Perverse Paul

Despite their dedication to raping women not of their tribes, the early Jews had a remarkably permissive attitude towards sex as a natural and pleasurable activity. Dying in the virgin state was considered unfortunate rather than desirable. A man could have as many wives as he could manage and have consensual sex with as many unmarried girls as he wished. (“Adultery” meant having sex with another’s Jew’s wife; thereby violating that man’s property rights.) Some teachers even believed that, upon his death, a man would be called upon “to account to God for every pleasure he had failed to enjoy.” *

  And then, along came a guy called Paul.

Although not exactly a “hero” of the Bible, Paul is the key character in its later pages. Without him, the book’s impact would be far less today.

Influenced by the dualism of oriental religions, which were then spreading throughout the Roman Empire, Paul had an extremely negative, pessimistic view of mankind in general, and sex in particular. He believed that any physical pleasure interfered with spiritual development and that, since the cataclysmic end of the world was imminent, men should put away all things worldly to prepare themselves for passage through the Pearly Gates.

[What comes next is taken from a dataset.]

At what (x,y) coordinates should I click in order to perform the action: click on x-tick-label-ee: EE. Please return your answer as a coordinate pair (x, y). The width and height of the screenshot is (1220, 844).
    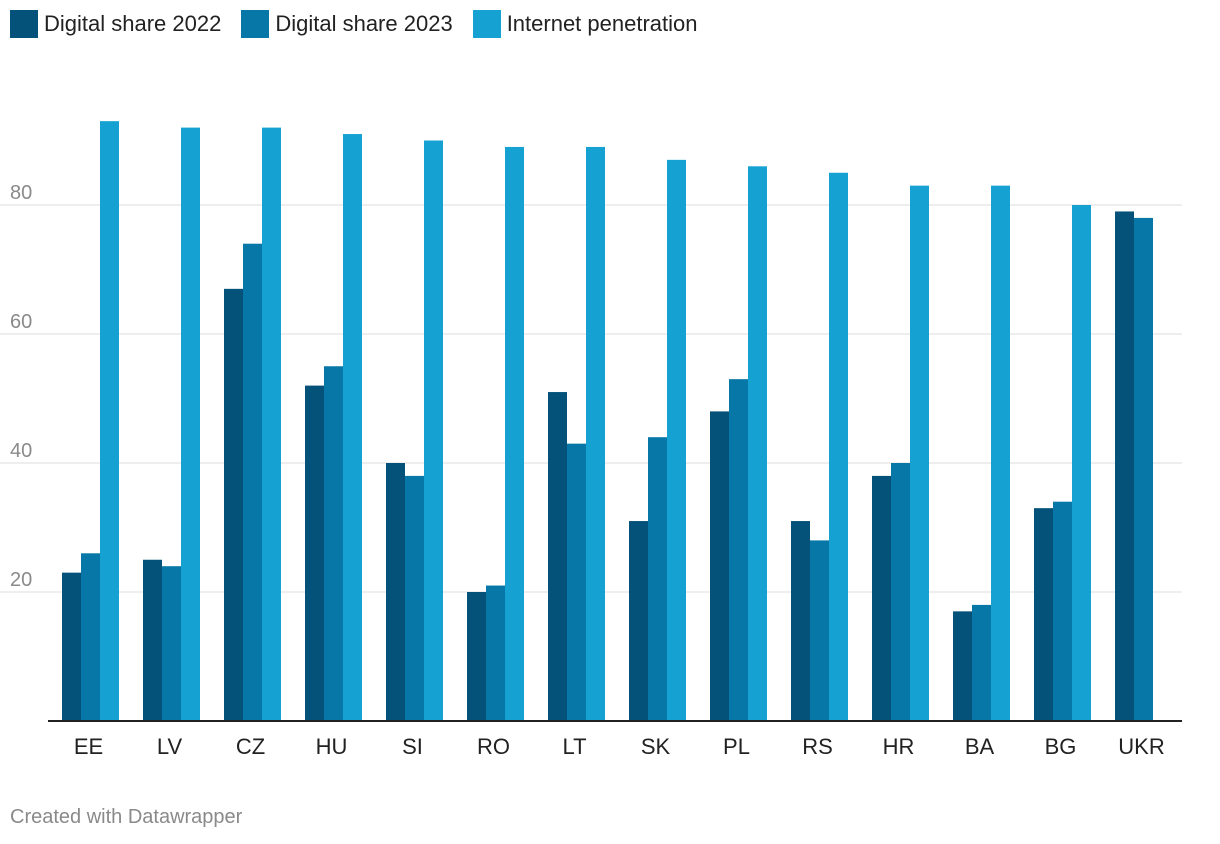
    Looking at the image, I should click on (88, 746).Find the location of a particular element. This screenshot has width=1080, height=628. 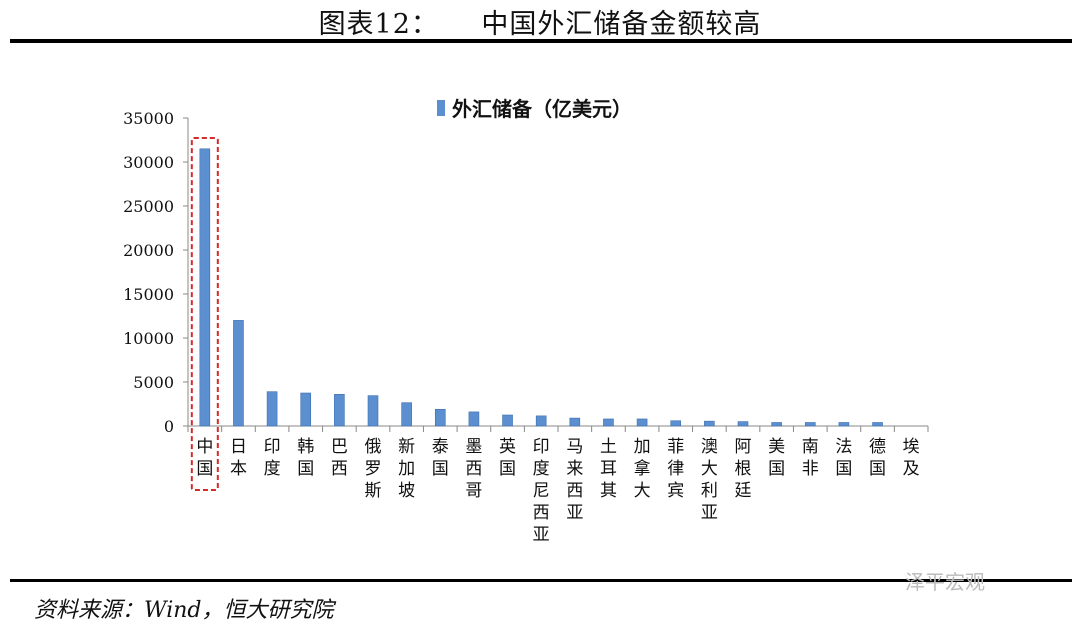

x-tick-label: 墨 is located at coordinates (474, 447).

 At first, Paul’s extremist views earned some credence as folks bought into the idea that the sky was about to fall, so they really hadn’t much to lose by sacrificing a bit of pleasure. By the time it became obvious that the apocalypse was not imminent, the Christian leaders were learning how much power and control they could gain by convincing the populace that man’s natural desires were sinful. Thus, the twisted teachings of Paul and his compatriots were the transient event in the desexualization of western religion — the disturbance in the force that triggered an avalanche of repression, persecutions, killings, hysteria, and mayhem engineered by the Christian fathers.

 Serving as a coadjutant to ‘the physical is inferior’ idea, was the “women are inferior” idea. Paul is infamous for comments such as: “Let a woman learn in silence with all submissiveness. I permit no woman to teach or to have authority over men; she is to keep silent. For Adam was formed first, then Eve; and Adam was not deceived, but the woman was deceived and became a transgressor.” [1Tim 2:11 13] .

Footnote

* Taylor, G. Rattray, Sex in History, Vanguard Press, 1954.